Yogesh Sharma1, Kapil Kumar1*, Sai Krushna Padhy1
1Global Institute of Pharmaceutical Education and Research, Kashipur, U.K, India

*Address for Correspondence: Dr. Kapil Kumar, Associate Professor, Department of Pharmaceutics, Global Institute of Pharmaceutical Education and Research,
Kashipur, Uttarakhand, India

Received: 08 May 2016/Revised: 03 June 2016/Accepted: 21 June 2016

ABSTRACT- Atorvastatin calcium is a HMG-CoA reductase inhibitor used for the treatment of hyperlipidaemia. It has oral bioavailability of =12 %. It also undergoes high first pass metabolism. It is highly soluble in acidic pH and absorbed more in the upper part of the gastrointestinal tract. In order, to improve the absorption and its oral bioavailability, niosomes of Atorvastatin calcium have been formulated and evaluated on different parameters. Four niosomes formulations of Atorvastatin calcium were successfully developed by modified ether injection technique using nonionic surfactant i.e. Span 20, Span 40, Tween 20, Tween 40 and cholesterol at different concentrations.
Key-words- Atorvastatin calcium, Niosomes, Surfactants, Cholesterol, Modified ether injection method, in-vitro release, Stability studies

INTRODUCTION- The purpose of novel drug delivery system is to provide a therapeutic amount of drug to reach to the selected site in the body and then maintain the desired drug concentration to produce therapeutic effect. The drug- delivery system should deliver drug at a rate control by the necessarily of the body during a specific duration of treatment1.
Niosome is a class of molecular cluster formed by self-association of non-ionic surfactants in an aqueous phase.
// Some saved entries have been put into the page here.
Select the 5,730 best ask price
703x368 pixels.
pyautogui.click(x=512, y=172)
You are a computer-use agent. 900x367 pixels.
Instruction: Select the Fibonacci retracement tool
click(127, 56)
The different structure of niosome presents an effective novel drug delivery system with ability of loading both hydrophilic and lipophilic drugs2. Niosomes are promising vehicle for drug delivery and being non-ionic; and Niosomes are biodegradable, biocompatible non-immunogenic and exhibit flexibility in their structural characterization. Niosomes have been widely evaluated for controlled release and targeted delivery for the treatment of cancer, viral infections and other microbial diseases. Niosomes are one of drug delivery systems which have been employed as a substitute to liposomes. They are nonionic surfactant vesicles in aqueous medium resulting in closed bilayer structure that can be used as carrier of amphiphillic and lipophilic drugs3.
Major component of niosomes is non-ionic surfactant which give it an advantage of being more stable when compared to liposomes thus overcoming the problems associated with liposomes i.e. susceptibility to oxidation, high price and the difficulty in procuring high purity levels which influence size, shape and stability5. Niosomes serve as drug depot in the body which releases the drug in a controlled manner through its bilayer providing sustained release of the enclosed drug4.
Now a days Niosomes are gaining more popularity because of their stability, ease of preparation, achieving reduced toxicity, increasing drug efficacy and most importantly their site targeted action. These are important for drug targeting, particularly in chemotherapy, wherein, the limiting factor is the traditional lack of selectivity of drugs towards cancer cells and tissues. Niosomes are biodegradable, biocompatible and non-immunogenic. Niosomes can entrap both hydrophilic and lipophilic drugs and prolong the circulation of entrapped drug5.
Atorvastatin calcium is a HMG-CoA reductase inhibitor used in the treatment of hyperlipidaemia6. It has oral bioavailability of less than 12%. It also undergoes high first pass metabolism. It is highly soluble in acidic pH and absorbed more in the upper part of the GIT7. Atorvastatin is used for the lowering of serum cholesterol level. According to biopharmaceutical classification, it belongs to Class-II drug. It has very less solubility (< 1mg/ml), which limits its release from the formulation. It is primarily taken by the liver which results in low systemic bioavailability (14%) due to the first pass metabolism by the liver8.
In order, to improve the absorption and its oral bioavailability, niosomes of Atorvastatin calcium have been formulated and evaluated on different parameters.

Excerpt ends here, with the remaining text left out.